Solve island connectivity and string multiplication
Company: Meta
Role: Software Engineer
Category: Coding & Algorithms
Difficulty: Medium
Interview Round: Technical Screen
Quick Answer: This question evaluates graph connectivity reasoning (computing minimum edges to unify components) and string-based big-integer arithmetic (multiplying numbers represented as strings), testing competency in graph theory, component analysis, and numeric string manipulation.
Constraints
- 1 <= n <= 200000
- 0 <= len(connections) <= 200000
- connections[i] = [u, v], where 0 <= u, v < n and u != v
- Islands are distinct and labeled 0 to n-1
- Multiple or duplicate connections may be present and should be treated as a single connection for connectivity
Solution
def min_additional_paths(n: int, connections: list[list[int]]) -> int:
# Union-Find (Disjoint Set Union) implementation
parent = list(range(n))
rank = [0] * n
def find(x: int) -> int:
while parent[x] != x:
parent[x] = parent[parent[x]] # path compression (halving)
x = parent[x]
return x
def union(a: int, b: int) -> bool:
ra, rb = find(a), find(b)
if ra == rb:
return False
if rank[ra] < rank[rb]:
ra, rb = rb, ra
parent[rb] = ra
if rank[ra] == rank[rb]:
rank[ra] += 1
return True
# Merge sets for each connection
for u, v in connections:
# Assuming inputs are valid per constraints; ignore self-loops if any
if u != v:
union(u, v)
# Count unique roots (connected components)

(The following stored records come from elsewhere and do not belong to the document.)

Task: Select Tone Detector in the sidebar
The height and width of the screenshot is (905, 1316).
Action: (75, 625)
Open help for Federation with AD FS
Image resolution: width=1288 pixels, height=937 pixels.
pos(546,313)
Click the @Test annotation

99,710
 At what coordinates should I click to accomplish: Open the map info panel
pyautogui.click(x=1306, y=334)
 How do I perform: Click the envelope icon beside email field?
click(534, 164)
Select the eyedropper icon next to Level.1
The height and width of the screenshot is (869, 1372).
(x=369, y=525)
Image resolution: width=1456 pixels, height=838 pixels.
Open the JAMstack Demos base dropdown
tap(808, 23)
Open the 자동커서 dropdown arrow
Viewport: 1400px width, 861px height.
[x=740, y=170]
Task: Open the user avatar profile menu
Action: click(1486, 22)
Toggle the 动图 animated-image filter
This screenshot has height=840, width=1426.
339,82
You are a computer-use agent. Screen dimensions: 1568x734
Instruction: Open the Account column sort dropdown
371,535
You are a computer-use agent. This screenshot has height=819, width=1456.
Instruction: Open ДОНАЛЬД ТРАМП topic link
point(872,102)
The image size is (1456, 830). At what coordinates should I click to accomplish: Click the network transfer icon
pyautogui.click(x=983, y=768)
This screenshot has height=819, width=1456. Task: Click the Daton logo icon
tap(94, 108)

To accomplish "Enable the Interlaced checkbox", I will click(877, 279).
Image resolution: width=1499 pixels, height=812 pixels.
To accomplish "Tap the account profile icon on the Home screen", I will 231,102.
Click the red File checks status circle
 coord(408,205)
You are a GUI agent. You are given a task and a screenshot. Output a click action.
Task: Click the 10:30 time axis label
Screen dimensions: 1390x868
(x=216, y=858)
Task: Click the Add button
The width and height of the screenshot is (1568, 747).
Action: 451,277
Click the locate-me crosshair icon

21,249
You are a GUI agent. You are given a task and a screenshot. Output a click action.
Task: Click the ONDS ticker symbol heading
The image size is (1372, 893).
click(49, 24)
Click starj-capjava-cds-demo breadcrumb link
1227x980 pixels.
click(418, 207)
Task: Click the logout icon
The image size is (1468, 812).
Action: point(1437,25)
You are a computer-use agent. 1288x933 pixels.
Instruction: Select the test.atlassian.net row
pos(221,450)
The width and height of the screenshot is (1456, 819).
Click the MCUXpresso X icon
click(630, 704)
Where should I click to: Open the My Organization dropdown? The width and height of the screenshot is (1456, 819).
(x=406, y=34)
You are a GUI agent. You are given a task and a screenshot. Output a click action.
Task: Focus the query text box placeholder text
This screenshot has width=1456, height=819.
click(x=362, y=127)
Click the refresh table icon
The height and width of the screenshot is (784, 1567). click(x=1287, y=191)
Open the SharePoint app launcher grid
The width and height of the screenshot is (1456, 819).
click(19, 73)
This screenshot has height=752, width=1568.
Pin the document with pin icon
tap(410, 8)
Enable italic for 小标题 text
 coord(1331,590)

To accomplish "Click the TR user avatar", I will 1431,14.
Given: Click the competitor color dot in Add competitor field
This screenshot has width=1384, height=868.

roots = set(find(i) for i in range(n))
components = len(roots)
# Minimum additional edges to connect all components is components - 1
return components - 1
Explanation
Time complexity: O(n + m) where m = len(connections). Space complexity: O(n).
Hints
- The minimum number of additional paths required equals the number of connected components minus one.
- Use DFS/BFS or Union-Find (Disjoint Set Union) to count connected components efficiently.
- Be careful to handle duplicate connections without affecting the component count.